Exercise objective »
Go through the data below and return each line where the string "will" occurs.

Extracted material »
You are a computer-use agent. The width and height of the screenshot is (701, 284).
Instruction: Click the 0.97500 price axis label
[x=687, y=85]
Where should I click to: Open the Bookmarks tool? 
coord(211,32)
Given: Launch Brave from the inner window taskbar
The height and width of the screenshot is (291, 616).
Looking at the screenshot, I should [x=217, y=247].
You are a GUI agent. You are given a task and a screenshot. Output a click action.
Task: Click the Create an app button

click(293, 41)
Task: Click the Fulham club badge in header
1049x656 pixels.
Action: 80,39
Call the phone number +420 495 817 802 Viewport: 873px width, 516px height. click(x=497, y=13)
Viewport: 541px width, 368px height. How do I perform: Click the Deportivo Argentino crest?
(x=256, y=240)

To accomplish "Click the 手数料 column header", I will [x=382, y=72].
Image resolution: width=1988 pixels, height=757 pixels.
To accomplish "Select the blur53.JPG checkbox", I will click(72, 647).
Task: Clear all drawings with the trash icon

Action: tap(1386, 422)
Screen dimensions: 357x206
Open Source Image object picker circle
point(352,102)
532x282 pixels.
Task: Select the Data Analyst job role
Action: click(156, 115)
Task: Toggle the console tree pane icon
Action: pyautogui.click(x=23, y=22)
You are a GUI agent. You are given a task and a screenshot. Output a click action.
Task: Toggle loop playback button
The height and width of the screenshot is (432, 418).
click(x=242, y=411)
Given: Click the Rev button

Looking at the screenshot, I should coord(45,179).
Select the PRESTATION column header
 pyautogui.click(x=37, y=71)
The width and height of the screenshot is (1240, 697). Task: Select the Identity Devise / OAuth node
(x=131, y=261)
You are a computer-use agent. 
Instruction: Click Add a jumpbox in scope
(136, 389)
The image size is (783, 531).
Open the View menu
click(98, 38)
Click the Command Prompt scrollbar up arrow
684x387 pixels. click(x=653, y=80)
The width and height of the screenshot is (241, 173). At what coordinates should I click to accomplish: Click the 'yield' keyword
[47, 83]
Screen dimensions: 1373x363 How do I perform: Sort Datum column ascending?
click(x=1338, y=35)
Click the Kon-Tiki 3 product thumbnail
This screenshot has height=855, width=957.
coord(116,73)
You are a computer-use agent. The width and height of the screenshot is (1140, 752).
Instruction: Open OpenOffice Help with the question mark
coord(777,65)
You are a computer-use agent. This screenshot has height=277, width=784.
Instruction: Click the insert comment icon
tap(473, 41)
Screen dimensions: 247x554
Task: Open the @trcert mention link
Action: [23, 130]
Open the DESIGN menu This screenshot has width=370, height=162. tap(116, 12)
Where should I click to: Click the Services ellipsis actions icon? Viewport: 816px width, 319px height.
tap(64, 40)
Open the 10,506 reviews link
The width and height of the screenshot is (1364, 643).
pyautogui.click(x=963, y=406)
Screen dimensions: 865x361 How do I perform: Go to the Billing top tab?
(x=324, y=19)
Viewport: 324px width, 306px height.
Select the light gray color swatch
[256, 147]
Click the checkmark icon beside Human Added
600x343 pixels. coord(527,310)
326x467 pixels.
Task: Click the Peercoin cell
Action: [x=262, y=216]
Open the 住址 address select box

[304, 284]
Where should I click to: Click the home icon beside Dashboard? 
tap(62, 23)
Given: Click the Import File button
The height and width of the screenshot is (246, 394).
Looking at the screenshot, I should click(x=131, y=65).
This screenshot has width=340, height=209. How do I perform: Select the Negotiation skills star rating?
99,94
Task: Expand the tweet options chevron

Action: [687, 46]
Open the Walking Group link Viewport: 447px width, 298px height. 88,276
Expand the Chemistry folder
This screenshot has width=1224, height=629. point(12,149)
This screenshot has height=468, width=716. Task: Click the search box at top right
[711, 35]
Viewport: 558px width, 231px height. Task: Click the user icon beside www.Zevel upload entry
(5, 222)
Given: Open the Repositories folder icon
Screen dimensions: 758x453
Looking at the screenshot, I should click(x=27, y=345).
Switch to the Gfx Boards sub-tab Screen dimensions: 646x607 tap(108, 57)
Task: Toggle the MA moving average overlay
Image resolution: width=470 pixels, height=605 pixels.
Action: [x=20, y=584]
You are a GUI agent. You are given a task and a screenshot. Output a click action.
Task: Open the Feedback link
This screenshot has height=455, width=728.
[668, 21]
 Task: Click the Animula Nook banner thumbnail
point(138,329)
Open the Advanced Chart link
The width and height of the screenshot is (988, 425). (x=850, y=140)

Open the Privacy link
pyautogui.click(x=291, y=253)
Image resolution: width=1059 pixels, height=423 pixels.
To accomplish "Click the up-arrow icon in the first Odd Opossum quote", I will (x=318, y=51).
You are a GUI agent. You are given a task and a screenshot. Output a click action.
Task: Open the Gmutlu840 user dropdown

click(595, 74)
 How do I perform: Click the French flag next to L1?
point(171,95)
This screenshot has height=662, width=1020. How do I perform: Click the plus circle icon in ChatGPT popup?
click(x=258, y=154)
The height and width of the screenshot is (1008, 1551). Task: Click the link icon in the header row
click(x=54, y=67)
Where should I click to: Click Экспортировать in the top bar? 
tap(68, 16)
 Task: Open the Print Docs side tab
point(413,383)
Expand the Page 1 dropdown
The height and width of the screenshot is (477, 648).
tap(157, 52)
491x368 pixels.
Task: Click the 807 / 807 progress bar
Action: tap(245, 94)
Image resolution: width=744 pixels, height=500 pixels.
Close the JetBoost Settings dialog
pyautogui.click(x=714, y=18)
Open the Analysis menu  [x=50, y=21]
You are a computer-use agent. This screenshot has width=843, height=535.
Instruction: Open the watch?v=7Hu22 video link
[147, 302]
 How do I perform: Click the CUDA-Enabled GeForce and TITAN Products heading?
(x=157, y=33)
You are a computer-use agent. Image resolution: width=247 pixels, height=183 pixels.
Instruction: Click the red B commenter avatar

Your response »
To accomplish "Click the 手数料 column header", I will [x=382, y=72].
To accomplish "Select the blur53.JPG checkbox", I will click(72, 647).
To accomplish "Click the up-arrow icon in the first Odd Opossum quote", I will (x=318, y=51).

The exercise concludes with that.